Il mare è il tuo specchio: contempli l'anima tua
nell'infinito srotolarsi della tua onda,
e il tuo spirito è un abisso non meno amaro.

Ti diletti a tuffarti nel seno della tua immagine;
l'abbracci con gli occhi e con le braccia, e il tuo cuore
si distrae talvolta dal proprio battito
al fragor di quel lamento indomabile e selvaggio.

Entrambi siete tenebrosi e discreti:
uomo, nessuno ha sondato il fondo dei tuoi abissi;
mare, nessuno conosce le tue intime ricchezze:
tanto gelosamente serbate i vostri segreti !

E tuttavia da secoli innumerevoli
vi fate guerra senza pietà nè rimorsi,
tanto amate la strage e la morte,
o lottatori eterni, o fratelli inseparabili !

COURBET, La falesia di Etretat dopo la tempesta,1869

Pubblicato  nel 1859 della Revue française è dedicato a Maxime du Camp, amico di Flaubert e di Baudelaire, che aveva compiuto numerosi viaggi.
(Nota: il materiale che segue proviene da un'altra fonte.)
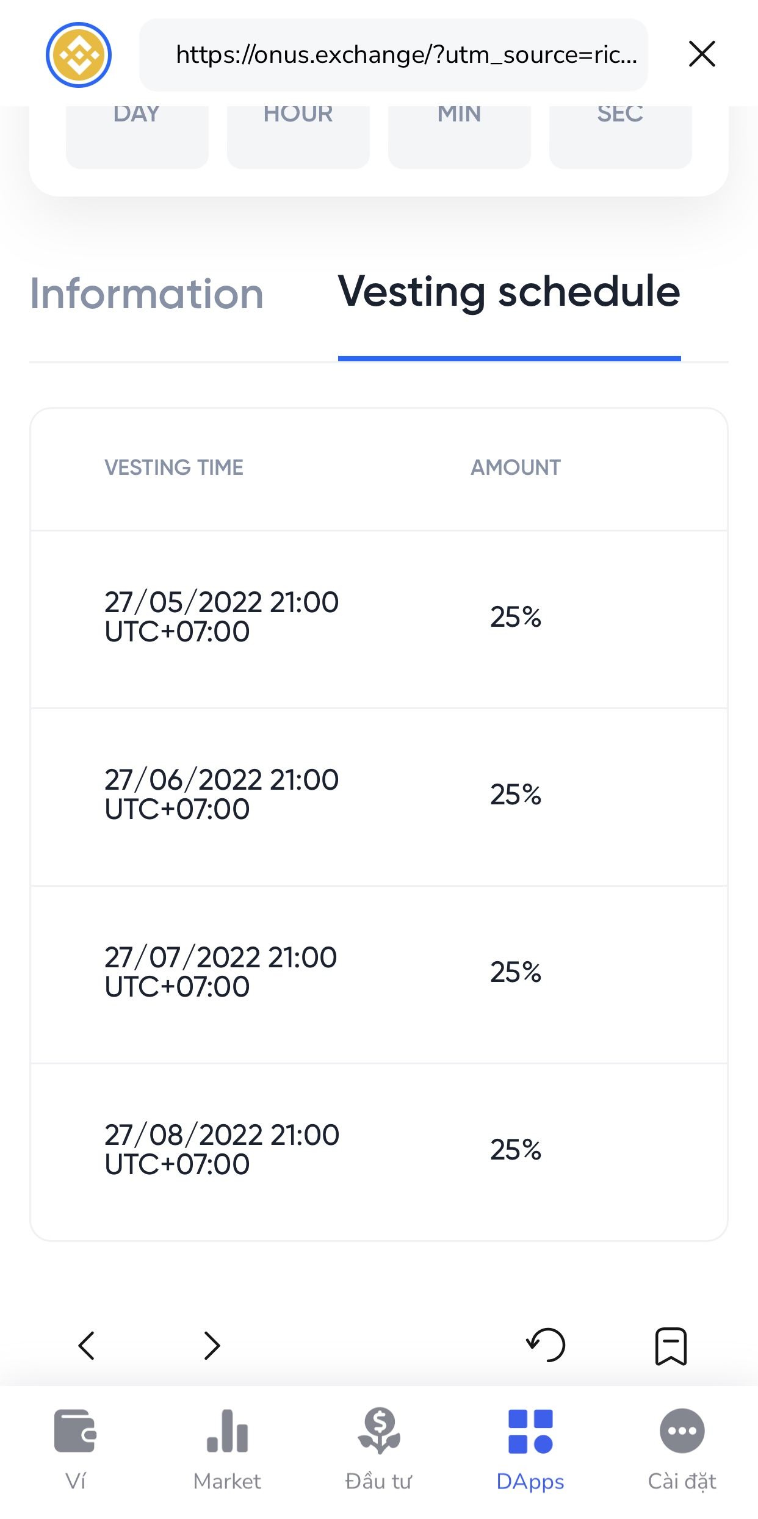
Task: Tap the BNB chain network icon
Action: point(79,55)
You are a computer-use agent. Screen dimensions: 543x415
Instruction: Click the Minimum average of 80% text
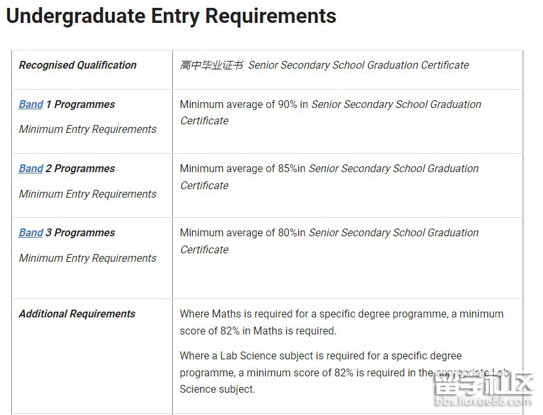click(x=242, y=233)
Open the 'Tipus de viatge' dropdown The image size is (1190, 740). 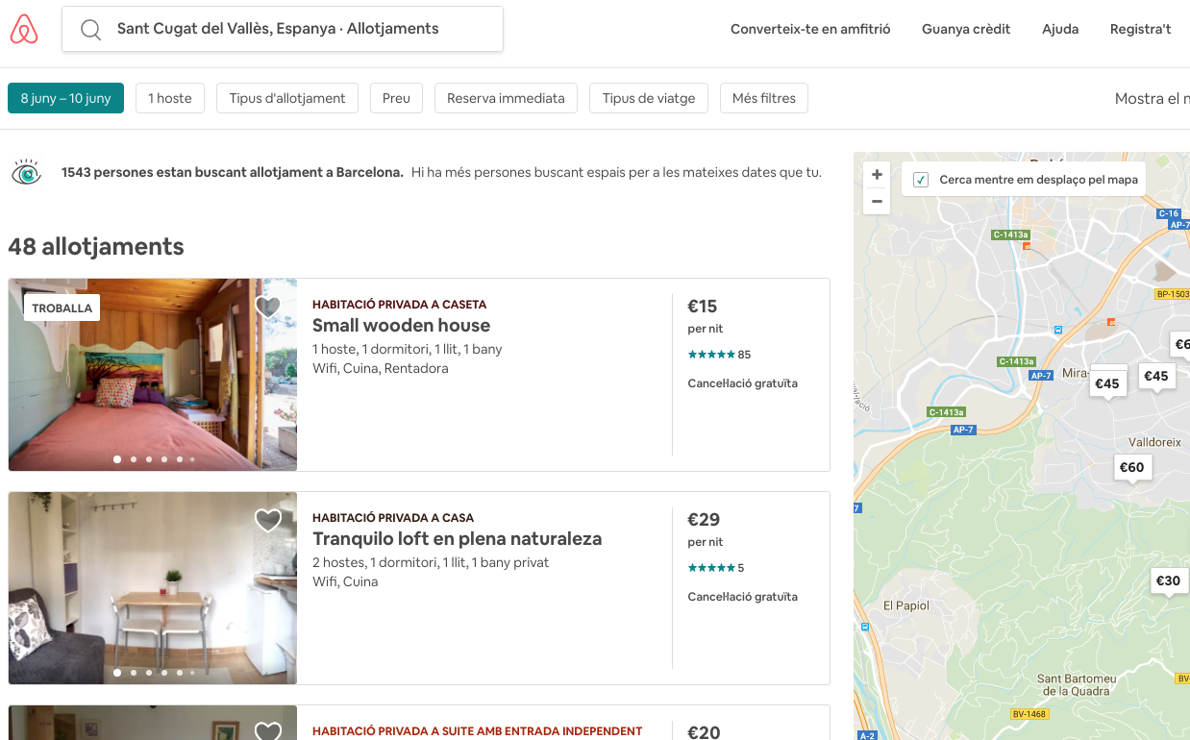648,97
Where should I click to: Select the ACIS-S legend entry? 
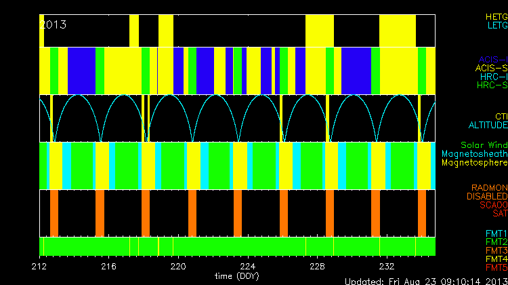492,68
Il poemetto proclama la vanità di ogni tentativo di sfuggire a se stessi e nega ogni valore al progresso tecnico, mentre l'amico Maxime du Camp amava celebrare tutti i vantaggi pratici che la scienza apportava ai suoi tempi. Il componimento ha una  notevole densità di significati in quanto riassume – quasi in modo paradigmatico – tutta la dialettica mentale ed emozionale che si accompagna all'idea del viaggio, colto in tutti i suoi significati metaforici ed allegorici, ma anche nella concretezza allusiva di esperienze personali forti e drammatiche.

Il viaggio

A Maxime Du Camp

I

Per il ragazzo, amante delle mappe e delle stampe,
l’universo è pari al suo smisurato appetito.
Com’è grande il mondo al lume delle lampade!
Com’è piccolo il mondo agli occhi del ricordo!

Un mattino partiamo, il cervello in fiamme,
il cuore gonfio di rancori e desideri amari,
e andiamo, al ritmo delle onde, cullando
il nostro infinito sull’infinito dei mari:

c’è chi è lieto di fuggire una patria infame;
altri, l’orrore dei propri natali, e alcuni,
astrologhi annegati negli occhi d’una donna,
la Circe tirannica dai subdoli profumi.

Per non esser mutati in bestie, s’inebriano
di spazio e luce e di cieli ardenti come braci;
il gelo che li morde, i soli che li abbronzano,
cancellano lentamente la traccia dei baci.

Ma i veri viaggiatori partono per partire;
cuori leggeri, s’allontanano come palloni,
al loro destino mai cercano di sfuggire,
e, senza sapere perchè, sempre dicono: Andiamo!

I loro desideri hanno la forma delle nuvole,
e, come un coscritto sogna il cannone,
sognano voluttà vaste, ignote, mutevoli
di cui lo spirito umano non conosce il nome!

II

Imitiamo, orrore! nei salti e nella danza
la palla e la trottola; la Curiosità, Angelo
crudele che fa ruotare gli astri con la sferza,
anche nel sonno ci ossessiona e ci voltola.

Destino singolare in cui la meta si sposta;
se non è in alcun luogo, può essere dappertutto;
l’Uomo, la cui speranza non è mai esausta,
per potersi riposare corre come un matto!

L’anima è un veliero che cerca la sua Icaria;
una voce sul ponte: «Occhio! Fa’ attenzione!»
Dalla coffa un’altra voce, ardente e visionaria:
«Amore… gioia… gloria!» È uno scoglio, maledizione!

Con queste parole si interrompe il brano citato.